***** DOCUMENT EXTRACT *****

Wolfgang Mischnick (29 September 1921 – 6 October 2002) was a German liberal politician (FDP). From 1961 to 1963 he was Federal Minister for Expellees, Refugees and War Victims and from 1968 to 1991 Chairman of the FDP parliamentary group and opposition leader from 1968/69.

== Life ==
Mischnick was born 29 September 1921 and grew up in Dresden. After receiving his graduation from high school 1939, he was drafted into the military until the end of the war. As a former lieutenant in the Wehrmacht, the Soviet occupying forces forbade him to study engineering. As co-founder 1945 of the LDP in Dresden Mischnick was banned from writing and speaking very soon. To avoid arrest, he fled 1948 to Frankfurt am Main, where he joined the FDP.

== Political career ==
From 1957 to 1994 Wolfgang Mischnick was a member of the German Bundestag. From 1959 to 1961 he was Parliamentary Managing Director of the FDP parliamentary group.

***** RECORDS PROVIDED *****

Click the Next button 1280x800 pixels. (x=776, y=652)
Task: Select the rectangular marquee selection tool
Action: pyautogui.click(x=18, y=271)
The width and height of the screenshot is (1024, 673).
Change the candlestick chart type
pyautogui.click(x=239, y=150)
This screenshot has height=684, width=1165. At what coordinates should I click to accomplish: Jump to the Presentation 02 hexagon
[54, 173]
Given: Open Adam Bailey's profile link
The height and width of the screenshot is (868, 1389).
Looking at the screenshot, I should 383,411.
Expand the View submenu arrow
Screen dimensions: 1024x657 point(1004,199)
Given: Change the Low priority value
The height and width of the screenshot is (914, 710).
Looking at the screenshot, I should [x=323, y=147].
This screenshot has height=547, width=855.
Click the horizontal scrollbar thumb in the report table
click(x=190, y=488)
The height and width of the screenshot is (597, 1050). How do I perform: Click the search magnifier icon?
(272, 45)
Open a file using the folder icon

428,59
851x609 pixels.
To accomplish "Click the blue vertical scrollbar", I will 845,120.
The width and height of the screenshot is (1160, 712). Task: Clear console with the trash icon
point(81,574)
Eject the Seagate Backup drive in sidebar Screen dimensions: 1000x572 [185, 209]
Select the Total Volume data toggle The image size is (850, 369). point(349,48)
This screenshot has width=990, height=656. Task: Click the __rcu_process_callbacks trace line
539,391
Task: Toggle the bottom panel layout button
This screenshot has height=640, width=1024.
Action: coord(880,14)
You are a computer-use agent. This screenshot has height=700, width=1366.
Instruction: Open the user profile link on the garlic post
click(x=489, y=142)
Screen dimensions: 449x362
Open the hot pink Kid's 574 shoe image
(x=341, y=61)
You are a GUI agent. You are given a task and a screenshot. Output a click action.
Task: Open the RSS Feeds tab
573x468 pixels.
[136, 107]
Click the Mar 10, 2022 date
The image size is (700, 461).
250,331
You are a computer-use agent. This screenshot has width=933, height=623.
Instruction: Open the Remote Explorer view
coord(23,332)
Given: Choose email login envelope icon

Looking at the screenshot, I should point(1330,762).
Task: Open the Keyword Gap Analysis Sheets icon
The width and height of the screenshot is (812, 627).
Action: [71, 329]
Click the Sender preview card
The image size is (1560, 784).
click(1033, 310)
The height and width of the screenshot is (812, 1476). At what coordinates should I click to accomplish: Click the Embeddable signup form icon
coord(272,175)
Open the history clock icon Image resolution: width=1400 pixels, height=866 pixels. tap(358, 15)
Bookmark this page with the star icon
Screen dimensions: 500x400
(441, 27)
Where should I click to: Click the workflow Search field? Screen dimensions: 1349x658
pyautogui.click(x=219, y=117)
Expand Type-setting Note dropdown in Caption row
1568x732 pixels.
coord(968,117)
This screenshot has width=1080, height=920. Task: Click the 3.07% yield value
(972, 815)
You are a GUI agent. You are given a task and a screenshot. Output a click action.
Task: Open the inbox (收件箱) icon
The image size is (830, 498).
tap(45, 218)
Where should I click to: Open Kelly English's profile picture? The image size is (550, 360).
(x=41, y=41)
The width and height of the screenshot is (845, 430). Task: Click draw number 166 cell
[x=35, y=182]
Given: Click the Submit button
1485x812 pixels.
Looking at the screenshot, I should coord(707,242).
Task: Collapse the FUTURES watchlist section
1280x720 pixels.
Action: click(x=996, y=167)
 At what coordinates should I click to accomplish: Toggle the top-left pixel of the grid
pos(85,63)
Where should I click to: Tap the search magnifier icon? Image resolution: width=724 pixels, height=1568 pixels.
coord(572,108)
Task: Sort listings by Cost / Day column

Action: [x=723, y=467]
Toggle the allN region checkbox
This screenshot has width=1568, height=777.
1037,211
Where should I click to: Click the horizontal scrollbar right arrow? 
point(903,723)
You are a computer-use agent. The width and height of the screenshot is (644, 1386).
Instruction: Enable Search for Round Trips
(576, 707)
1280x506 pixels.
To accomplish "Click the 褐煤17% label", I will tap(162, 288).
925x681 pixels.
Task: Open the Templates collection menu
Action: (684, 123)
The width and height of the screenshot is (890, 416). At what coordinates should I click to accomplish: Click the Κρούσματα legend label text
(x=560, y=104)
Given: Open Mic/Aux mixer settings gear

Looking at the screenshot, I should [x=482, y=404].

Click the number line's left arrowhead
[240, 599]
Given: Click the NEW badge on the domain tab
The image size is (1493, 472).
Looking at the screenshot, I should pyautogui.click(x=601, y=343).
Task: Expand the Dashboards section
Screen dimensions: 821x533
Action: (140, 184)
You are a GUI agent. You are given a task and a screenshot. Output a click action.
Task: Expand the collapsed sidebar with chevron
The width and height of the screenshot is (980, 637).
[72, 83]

*****

* [TASK ITEM]: Reproduce the passage of the Wolfgang Mischnick biography from "Wolfgang Mischnick (29" to "joined the FDP.", swapping every "Dresden" for "Leipzig".

* [RESULT]:
Wolfgang Mischnick (29 September 1921 – 6 October 2002) was a German liberal politician (FDP). From 1961 to 1963 he was Federal Minister for Expellees, Refugees and War Victims and from 1968 to 1991 Chairman of the FDP parliamentary group and opposition leader from 1968/69.

== Life ==
Mischnick was born 29 September 1921 and grew up in Leipzig. After receiving his graduation from high school 1939, he was drafted into the military until the end of the war. As a former lieutenant in the Wehrmacht, the Soviet occupying forces forbade him to study engineering. As co-founder 1945 of the LDP in Leipzig Mischnick was banned from writing and speaking very soon. To avoid arrest, he fled 1948 to Frankfurt am Main, where he joined the FDP.